▶ EXERCISE
Exact copy without images: repeat every entry as written.

THE INPUT START

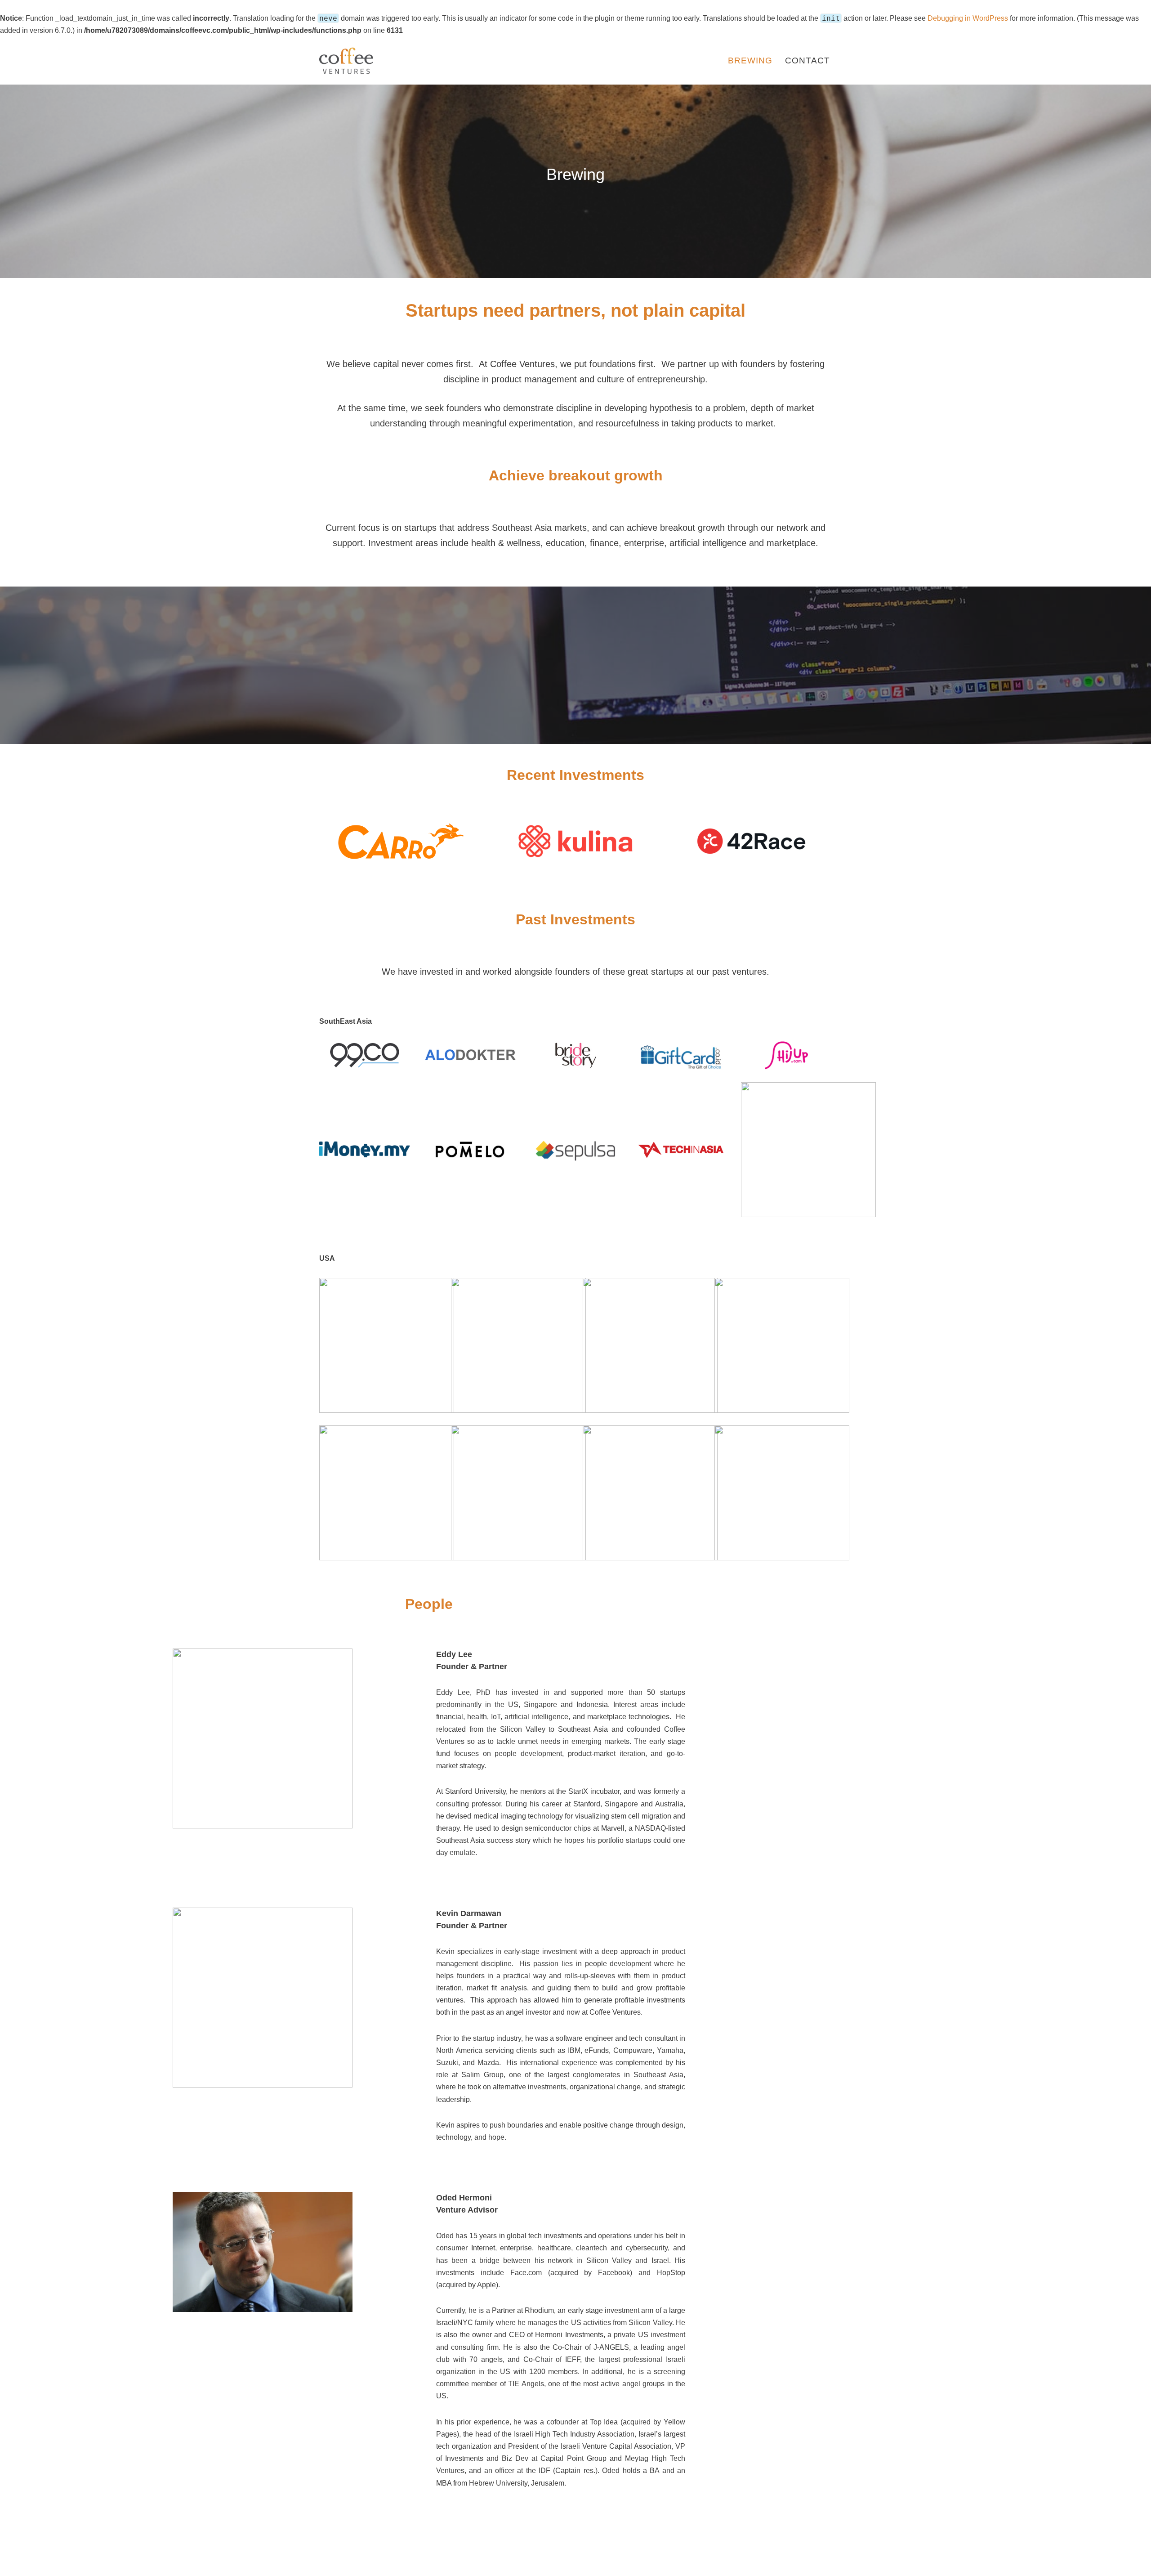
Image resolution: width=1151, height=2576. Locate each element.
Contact (807, 60)
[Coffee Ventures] (346, 60)
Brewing (750, 60)
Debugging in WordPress (968, 18)
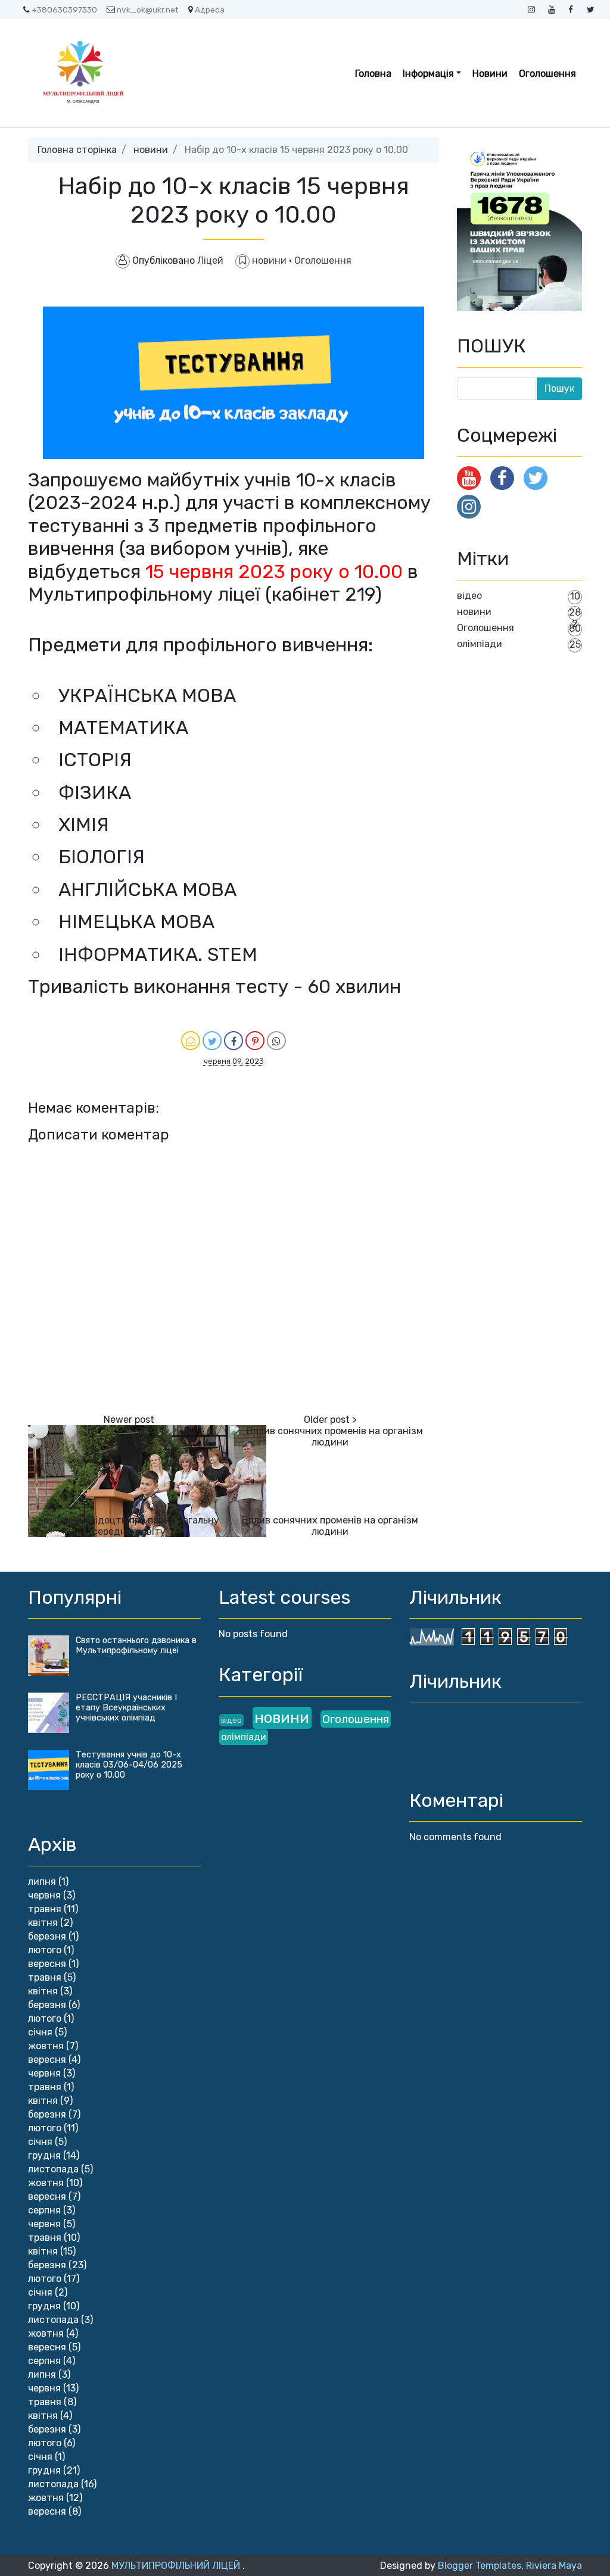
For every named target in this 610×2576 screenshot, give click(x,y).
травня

THE INPUT END

▶ RESPONSE TO THIS TASK
Image resolution: width=1151, height=2576. Locate each element.
Contact (807, 60)
[Coffee Ventures] (346, 60)
Brewing (750, 60)
Debugging in WordPress (968, 18)
For every named target in this 610×2576 screenshot, give click(x,y).
травня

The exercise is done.